In parole povere, le probabilità di vittoria sono molto alte contro qualsiasi candidato liberale di spicco che abbia investito troppo nel Sinodo, che abbia oltrepassato il limite sull’omosessualità o che si sia unito alla marcia contro i tradizionalisti. Questo potrebbe essere il motivo per cui Zuppi ha affermato — in modo poco convincente — di non sapere nulla di una benedizione omosessuale nella sua diocesi, e per cui ha corso l’enorme rischio di presiedere i vespri di rito antico l’anno scorso. Era forse un segnale che non sarebbe stato un candidato di continuità? Poco dopo quei vespri sono iniziati i briefing. Ma se lo danneggeranno o meno è un’altra questione, tanta è l’impopolarità dei “coniglietti bergogliani”, come li chiama una fonte vaticana.

Un problema più grande per lui è il suo rapporto con la comunità di Sant’Egidio, un’associazione di cattoprogressisti con una reputazione di opportunismo politico. I cardinali che sono disposti a non badare — o che addirittura sono d’accordo — con la sua posizione evasiva sulle “benedizioni gay” non voteranno per un candidato che potrebbe affidare la Segreteria di Stato a Sant’Egidio.

Allora, chi preferiscono i progressisti come prossimo Papa? È complicato perché i membri più accorti del Team Francesco sanno che il loro appoggio è il “bacio della morte”. Se vogliono un papa che sia favorevole alle “benedizioni gay” e all’ordinazione femminile — cause con cui Francesco ha giocato con spirito sanguinario piuttosto che solidale — allora deve entrare nel conclave in modo discreto, con un bagaglio minimo, per poi “emergere”, un po’ come fece Karol Wojtyla nel 1978.
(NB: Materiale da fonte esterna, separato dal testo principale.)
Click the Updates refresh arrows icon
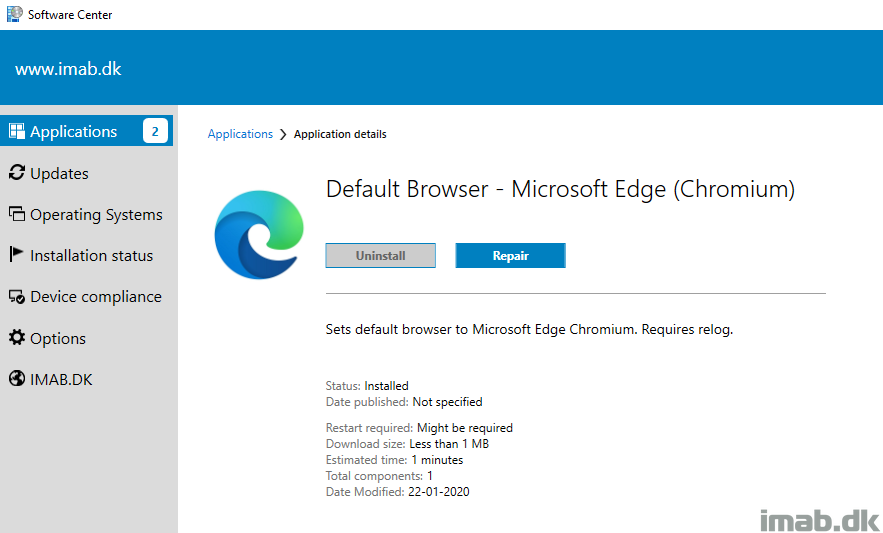 (16, 173)
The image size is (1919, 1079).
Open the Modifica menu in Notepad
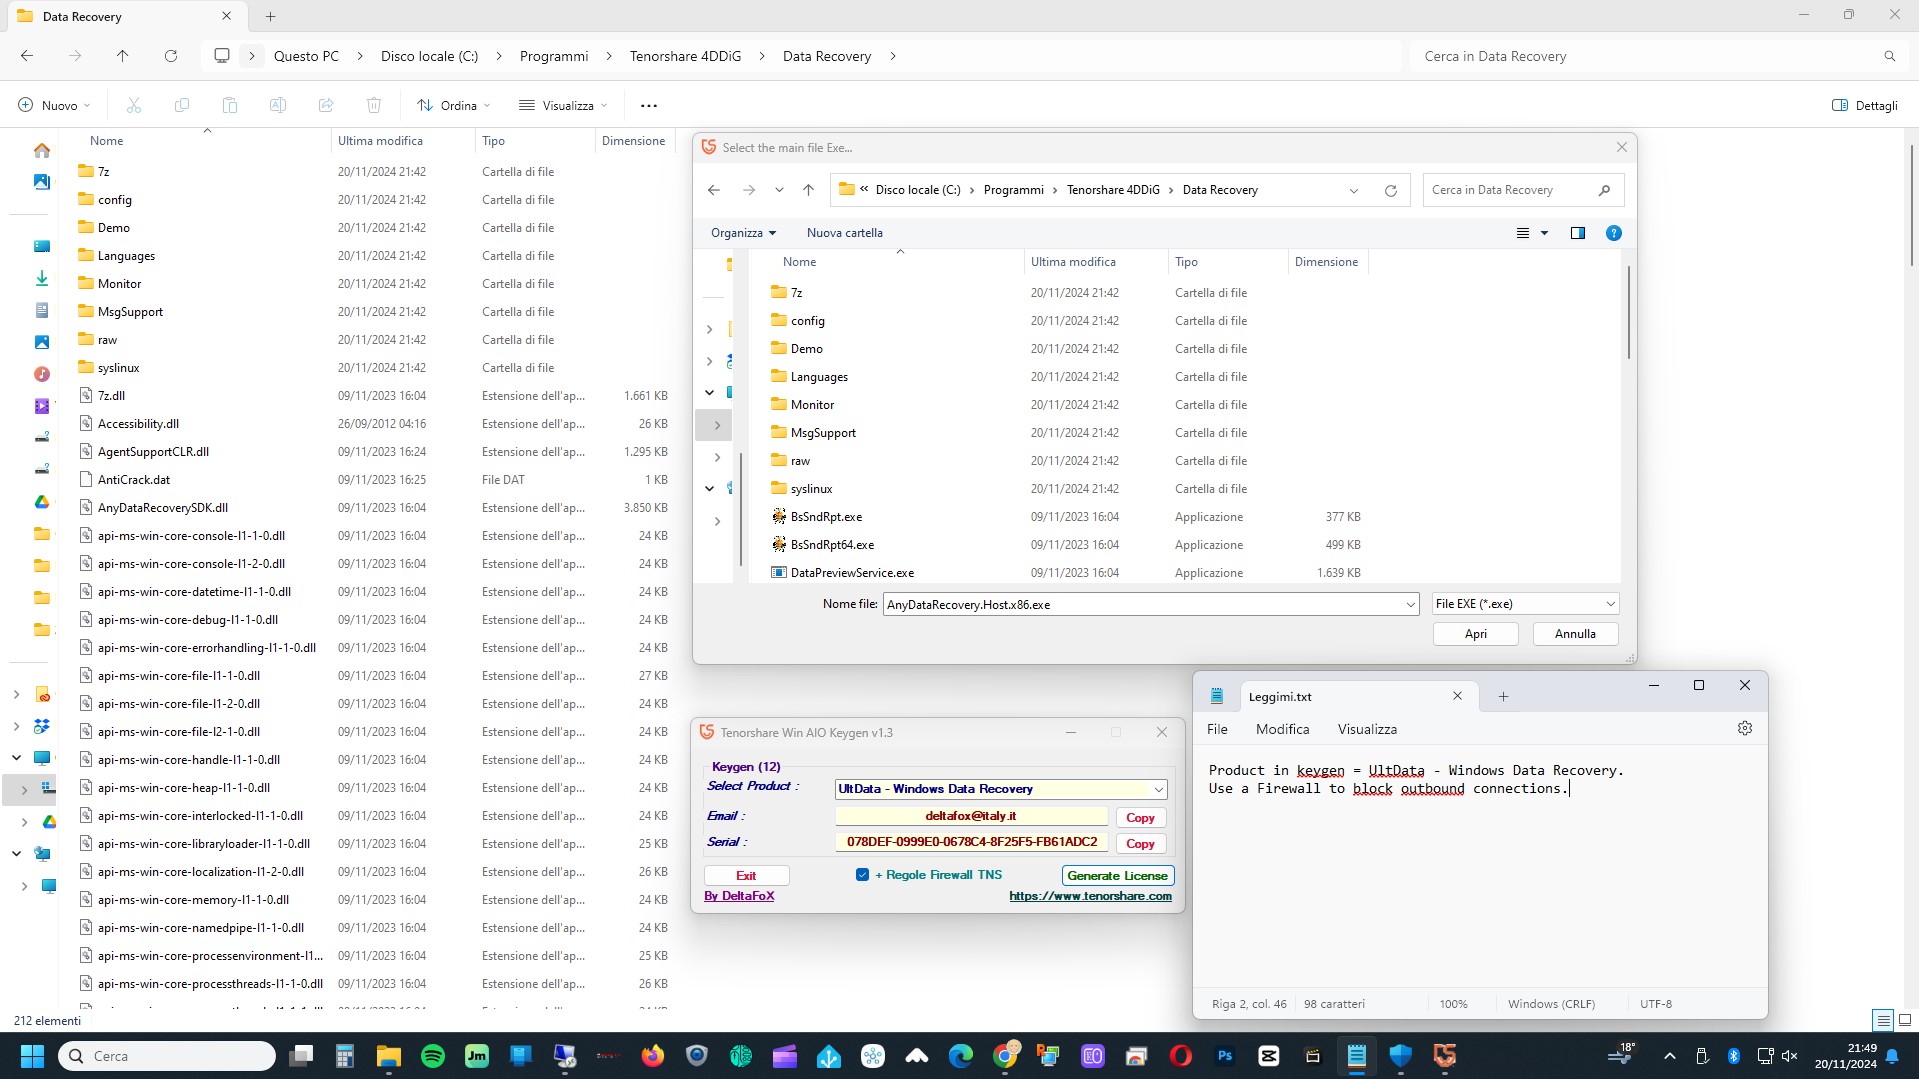1282,729
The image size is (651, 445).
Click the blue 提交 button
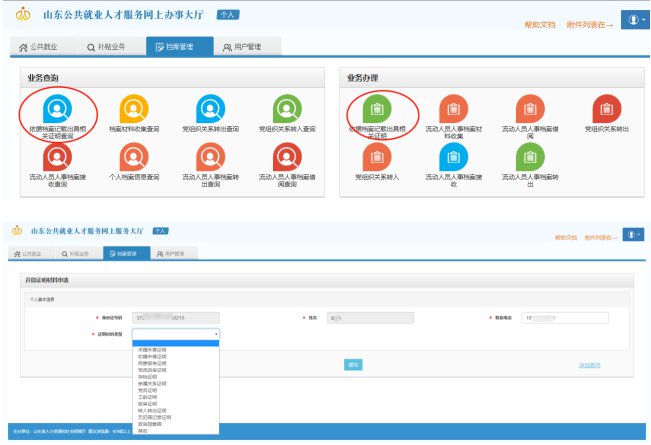[x=352, y=365]
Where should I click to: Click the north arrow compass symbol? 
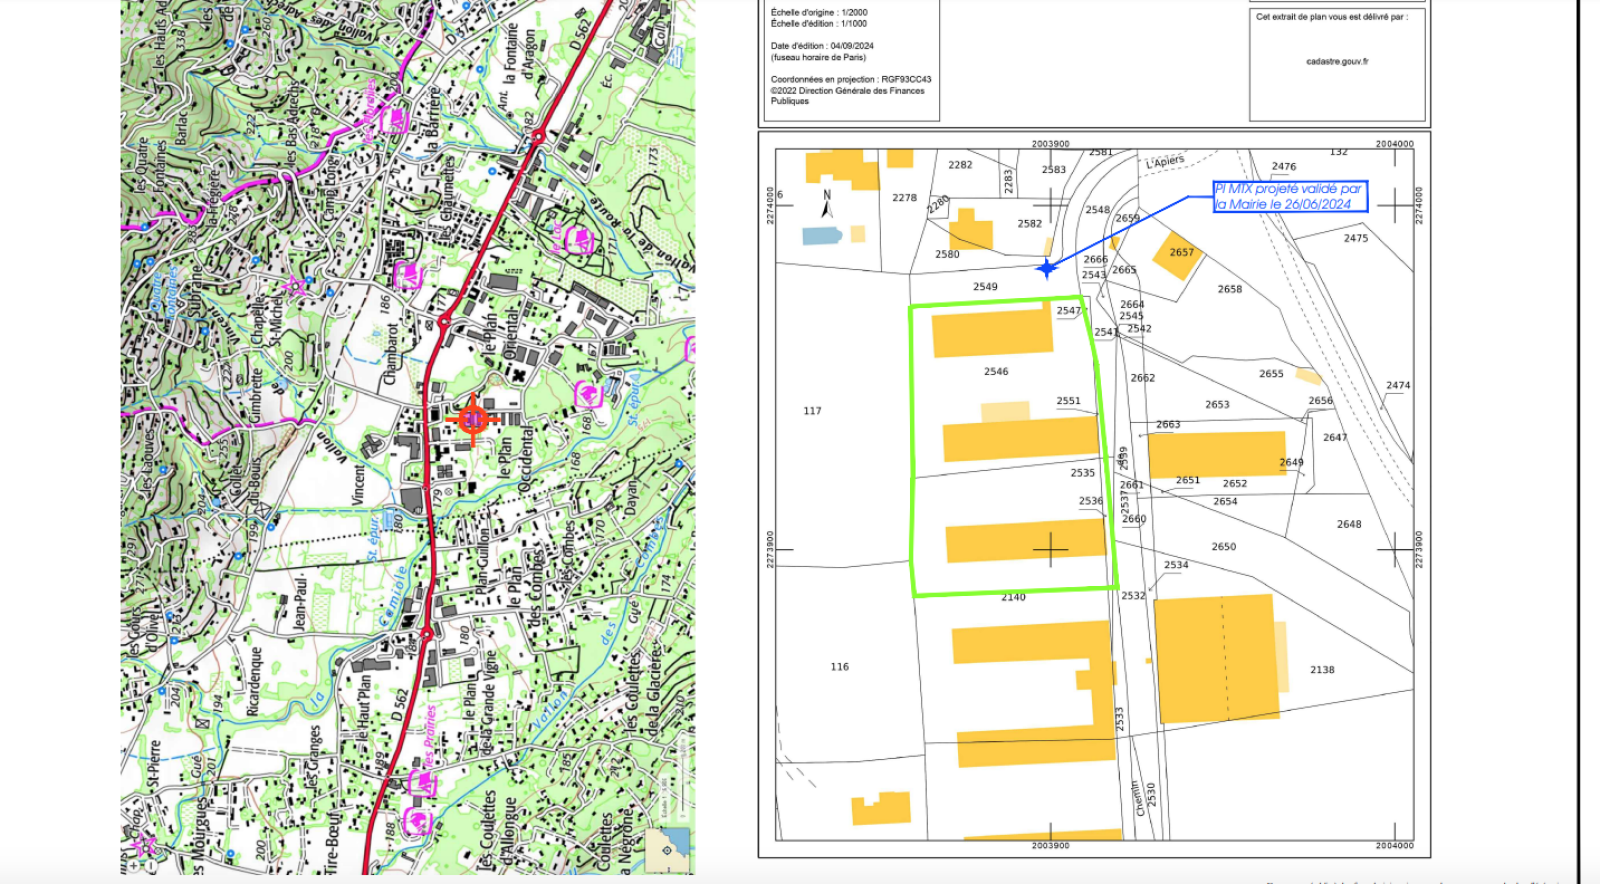pos(827,204)
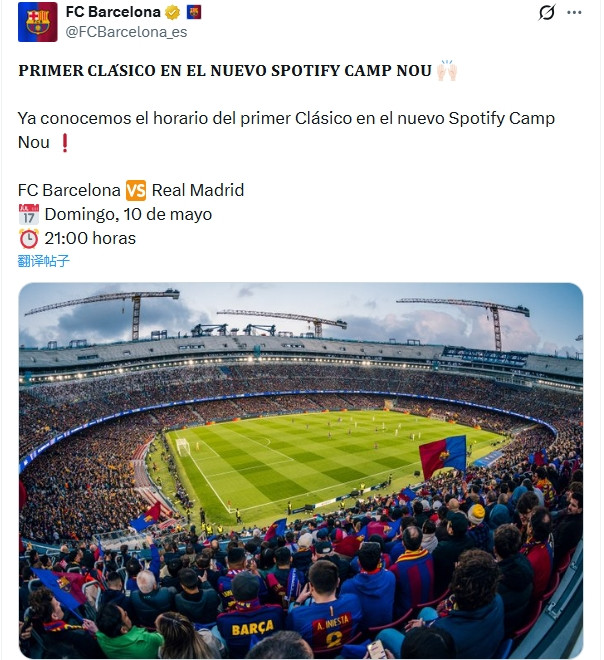The width and height of the screenshot is (604, 660).
Task: Open the Grok explain-post icon
Action: [x=546, y=13]
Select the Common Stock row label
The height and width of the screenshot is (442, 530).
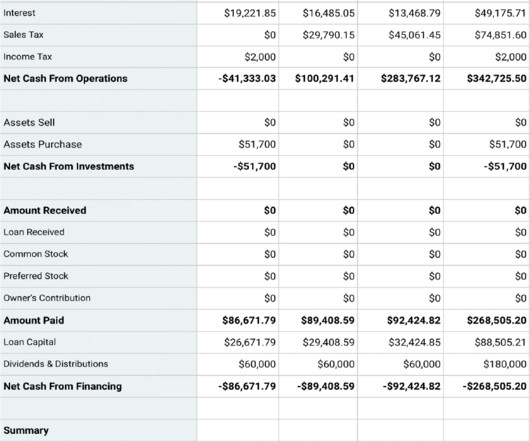click(36, 254)
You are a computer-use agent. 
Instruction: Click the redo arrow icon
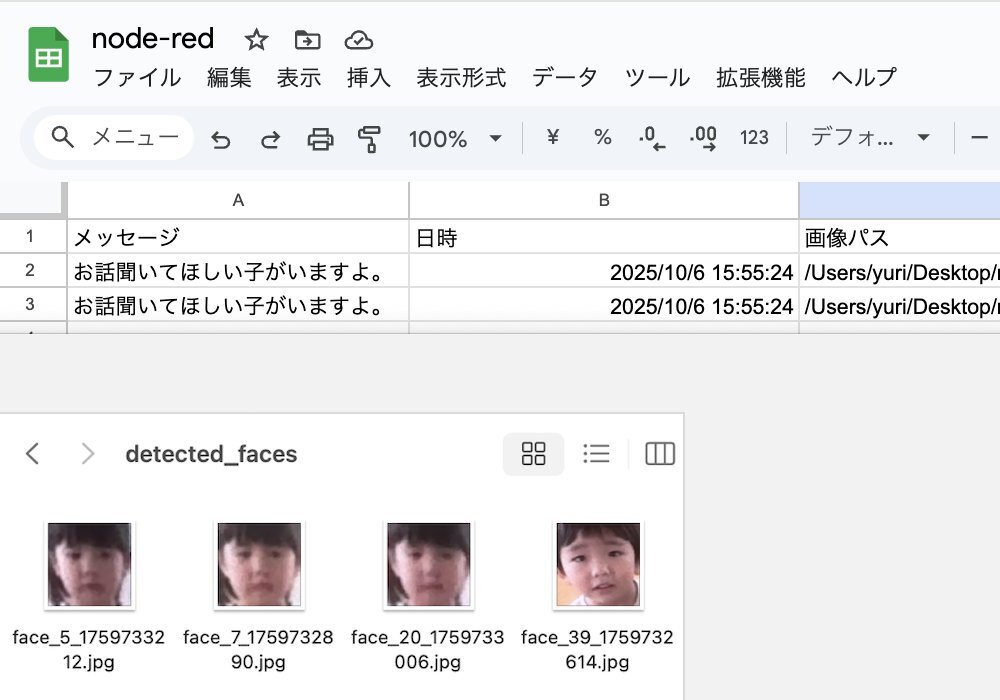pos(270,139)
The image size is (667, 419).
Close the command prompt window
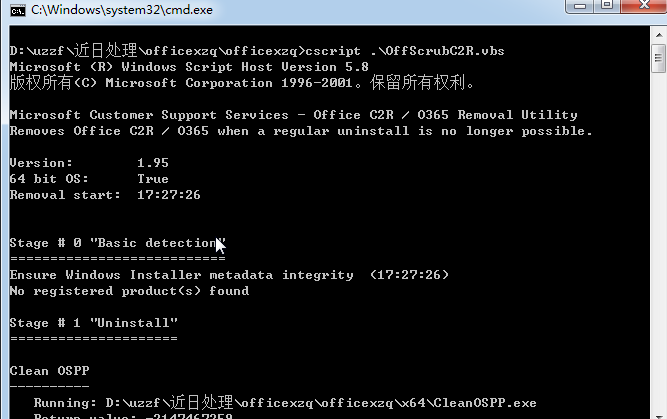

Ecco perché, dal loro punto di vista, meno si parla di José Mendonça, meglio è. Il cardinale 57enne è prefetto del Dicastero per la Cultura e l’Educazione. È un lavoro dolce per lui, che gli permette di riflettere sui film di Andrei Tarkovsky e su “ciò che Bruce Springsteen fa con la Bibbia”. È elegante, affascinante e fotogenico. Le sue poesie, mi è stato assicurato da un amico di lingua portoghese, sono di ottima fattura, anche se c’è da chiedersi quale sia il loro sottotesto autobiografico. È un argomento che è meglio evitare; così come le opinioni di Mendonça sull’omosessualità e sull’aborto, che sono le meno ortodosse di qualsiasi altro prefetto di un dicastero romano. Pertanto, il Team Francesco si terrà a debita distanza, soffiandogli baci segreti, calcolando che se riuscirà a non alienarsi gli elettori crescendo in un “papavero alto”, forse saranno ricompensati dalla vista di lui che “balla da solo” sul balcone di San Pietro.

The Spectator (17-06-2023)

NOTA

[1] Modo di dire inglese: quando qualcuno viene riceve colpi di arma da fuoco da un auto in corsa, ovvero quando si è colpiti all’improvviso senza possibilità di difendersi.


I progressisti parlano spesso e volentieri di Spirito (Santo), ma poi agiscono come se non esistesse.